Let’s be clear, the Affordable Care Act was never about reform of health care it only reformed health insurance. Care is something different, and if we’re going to evaluate the ACA fairly—and honestly debate alternatives—our focus must be on how much care people are getting.

Healthcare systems exist to optimize the health of individuals through timely access to necessary care. While getting value for our spending is important, saving money per se is not the primary goal of healthcare, care is.

The U.S. healthcare system is failing the American people; access to care is neither timely nor sufficient and spending is dollar-inefficient. Money is increasingly spent on non-value-adding activities such as bureaucracy, thus taking resources away from patient care.

This was true before the passage of the Affordable Care Act. Washington has been “fixing” healthcare since the 1965 creations of both Medicare and Medicaid. It was prior Washington fixes that had made our insurance unaffordable and our care unavailable. The Obama administration’s touted solution was the Affordable Care Act. And because of the ACA, the cost of already unaffordable health insurance doubled and access to care declined despite 20 million more Americans having insurance.

Some members of Congress now want to double down on this failure by passing House Resolution 1384, a Medicare-for-All bill. The results would be catastrophic.  Every U.S. resident might gain coverage, but access to care would suffer dramatically.

First, patients will have no personal responsibility for their own care. Section 202 prohibits cost-sharing, “including deductibles, coinsurance, copayments, or similar charges.” Enrollees in Medicare-for-All have no “skin in the game.”

When consumers are entitled to health care, they don’t care how much they spend or what demands they make. They have no incentive to make prudent choices. They spend other people’s money without restraint. The result is over-spending, precisely what we have now—but on a far grander scale.

Without consumers accepting the need to spend money wisely on their health care, the only way to limit expenditures is by medical rationing, an integral part of all single-payer systems, including Medicare-for-All.

And that’s something Americans won’t accept.

Next, we can expect the government to crack down on any competition to its single-payer scheme.
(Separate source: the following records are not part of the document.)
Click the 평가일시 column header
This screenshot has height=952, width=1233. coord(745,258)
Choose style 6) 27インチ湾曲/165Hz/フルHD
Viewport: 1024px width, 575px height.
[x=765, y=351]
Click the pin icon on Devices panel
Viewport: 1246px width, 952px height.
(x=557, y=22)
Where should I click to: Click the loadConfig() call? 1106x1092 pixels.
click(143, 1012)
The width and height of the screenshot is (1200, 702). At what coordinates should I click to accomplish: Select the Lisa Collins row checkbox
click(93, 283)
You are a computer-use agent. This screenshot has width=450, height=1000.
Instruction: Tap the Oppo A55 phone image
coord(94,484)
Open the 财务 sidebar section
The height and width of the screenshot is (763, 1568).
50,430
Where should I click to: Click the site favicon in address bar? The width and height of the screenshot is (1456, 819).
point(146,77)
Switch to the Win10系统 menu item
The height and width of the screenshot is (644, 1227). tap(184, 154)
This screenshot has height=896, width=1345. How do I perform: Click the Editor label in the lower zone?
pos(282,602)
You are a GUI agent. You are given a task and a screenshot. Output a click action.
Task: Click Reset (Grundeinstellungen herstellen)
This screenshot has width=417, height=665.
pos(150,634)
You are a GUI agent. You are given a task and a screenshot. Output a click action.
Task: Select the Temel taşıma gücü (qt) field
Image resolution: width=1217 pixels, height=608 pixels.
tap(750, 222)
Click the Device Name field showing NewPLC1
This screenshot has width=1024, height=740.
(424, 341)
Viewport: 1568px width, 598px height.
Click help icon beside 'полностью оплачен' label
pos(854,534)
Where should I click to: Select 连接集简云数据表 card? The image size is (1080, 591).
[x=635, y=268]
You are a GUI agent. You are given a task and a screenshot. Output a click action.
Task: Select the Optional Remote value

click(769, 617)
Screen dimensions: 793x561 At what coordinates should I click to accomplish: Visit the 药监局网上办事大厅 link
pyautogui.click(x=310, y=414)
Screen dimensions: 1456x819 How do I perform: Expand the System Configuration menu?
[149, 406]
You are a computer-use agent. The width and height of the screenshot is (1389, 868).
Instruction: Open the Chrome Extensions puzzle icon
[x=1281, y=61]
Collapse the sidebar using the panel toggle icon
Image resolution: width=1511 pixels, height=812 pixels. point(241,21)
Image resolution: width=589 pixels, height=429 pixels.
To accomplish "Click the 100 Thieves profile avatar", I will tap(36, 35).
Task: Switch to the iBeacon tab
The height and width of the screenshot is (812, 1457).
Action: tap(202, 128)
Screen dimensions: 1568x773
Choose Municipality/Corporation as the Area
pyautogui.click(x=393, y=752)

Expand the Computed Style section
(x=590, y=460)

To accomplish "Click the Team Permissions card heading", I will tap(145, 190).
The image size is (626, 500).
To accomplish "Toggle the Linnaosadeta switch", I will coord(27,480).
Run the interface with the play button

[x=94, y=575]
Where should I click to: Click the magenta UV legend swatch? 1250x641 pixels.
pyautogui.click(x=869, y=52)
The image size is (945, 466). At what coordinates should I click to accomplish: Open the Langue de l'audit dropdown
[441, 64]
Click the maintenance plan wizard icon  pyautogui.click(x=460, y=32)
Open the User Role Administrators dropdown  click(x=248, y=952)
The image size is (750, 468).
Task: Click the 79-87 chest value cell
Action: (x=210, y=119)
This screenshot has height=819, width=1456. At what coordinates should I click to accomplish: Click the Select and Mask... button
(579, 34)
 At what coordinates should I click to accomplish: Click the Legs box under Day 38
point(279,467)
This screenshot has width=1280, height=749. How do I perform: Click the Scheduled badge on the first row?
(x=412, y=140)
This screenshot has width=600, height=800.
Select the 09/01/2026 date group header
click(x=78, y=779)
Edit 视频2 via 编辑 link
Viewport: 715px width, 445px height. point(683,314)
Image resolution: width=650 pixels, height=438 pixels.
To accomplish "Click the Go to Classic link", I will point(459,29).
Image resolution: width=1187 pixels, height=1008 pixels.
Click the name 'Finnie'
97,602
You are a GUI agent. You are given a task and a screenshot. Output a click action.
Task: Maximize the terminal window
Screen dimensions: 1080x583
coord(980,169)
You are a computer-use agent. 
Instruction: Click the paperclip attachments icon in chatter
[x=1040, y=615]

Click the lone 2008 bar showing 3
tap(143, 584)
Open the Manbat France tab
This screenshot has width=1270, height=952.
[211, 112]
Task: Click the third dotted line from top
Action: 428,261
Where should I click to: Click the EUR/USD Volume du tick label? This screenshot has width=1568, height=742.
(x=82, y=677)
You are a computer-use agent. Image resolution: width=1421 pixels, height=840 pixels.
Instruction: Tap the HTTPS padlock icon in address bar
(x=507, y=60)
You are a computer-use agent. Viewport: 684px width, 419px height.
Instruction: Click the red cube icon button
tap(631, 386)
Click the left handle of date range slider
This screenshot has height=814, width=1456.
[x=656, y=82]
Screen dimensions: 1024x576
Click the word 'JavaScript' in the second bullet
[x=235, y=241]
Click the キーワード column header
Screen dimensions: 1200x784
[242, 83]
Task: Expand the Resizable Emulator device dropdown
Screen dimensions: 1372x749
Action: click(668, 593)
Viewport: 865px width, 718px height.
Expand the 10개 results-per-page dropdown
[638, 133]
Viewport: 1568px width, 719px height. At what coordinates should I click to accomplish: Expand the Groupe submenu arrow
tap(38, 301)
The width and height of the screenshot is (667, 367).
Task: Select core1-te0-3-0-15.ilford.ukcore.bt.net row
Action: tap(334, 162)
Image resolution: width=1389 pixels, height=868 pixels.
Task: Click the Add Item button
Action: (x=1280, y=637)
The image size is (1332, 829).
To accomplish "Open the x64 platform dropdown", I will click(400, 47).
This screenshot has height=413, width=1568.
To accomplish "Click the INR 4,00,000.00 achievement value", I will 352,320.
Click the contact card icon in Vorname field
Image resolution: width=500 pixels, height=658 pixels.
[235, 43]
HR 1384 eliminates both individual and employer-supported health insurance for most health care services. Section 107 states, “it shall be unlawful for … a private health insurer to sell health insurance coverage that duplicates the benefits provided under this Act.” The list of mandated benefits is quite comprehensive, including “all primary care, hospital and outpatient services, prescription drugs, dental, vision, audiology, women’s reproductive health services, maternity and newborn care, long-term services and supports, prescription drugs, mental health and substance abuse treatment, laboratory and diagnostic services, ambulatory services, and more.”

There is little or nothing left out.

Keep in mind that “benefits” actually refers to the government’s promise to provide care, not for the actual delivery of care. The American people have learned painfully, in some cases fatally, that coverage benefits listed on paper does not equal care. Having government insurance such as Medicaid, Medicare, TriCare for veterans, or ACA insurance has already resulted in death-by-queueing.

Finally, Medicare-for-All would expand the health care behemoth, but not in the care department. As Aetna’s Joe Cantlupe reports, “The number of physicians in the United States grew 150 percent between 1975 and 2010, roughly in keeping with population growth, while the number of healthcare administrators increased 3,200 percent for the same time period.” And that was before the ACA further expanded the federal bureaucracy.

Medicare-for-All calls for ever more layers of bureaucracy. And bureaucrats don’t come cheap; the result will be even fewer healthcare dollars available for care.

The American people need nurses, not navigators (a new bureaucratic job created by the ACA); doctors, not directors; and most particularly, care, not coverage.

But we can choose a different path. Instead of increasing federal authority over healthcare, we need to reduce Washington’s role and put decision-making where it belongs—with the people in their states.

If Californians want a single-payer system and Texans want a market-based one with a safety net, they each should be able to do so.

Our goal must be to help patients. Medicare-for-All won’t accomplish this. Letting the states go their own way will.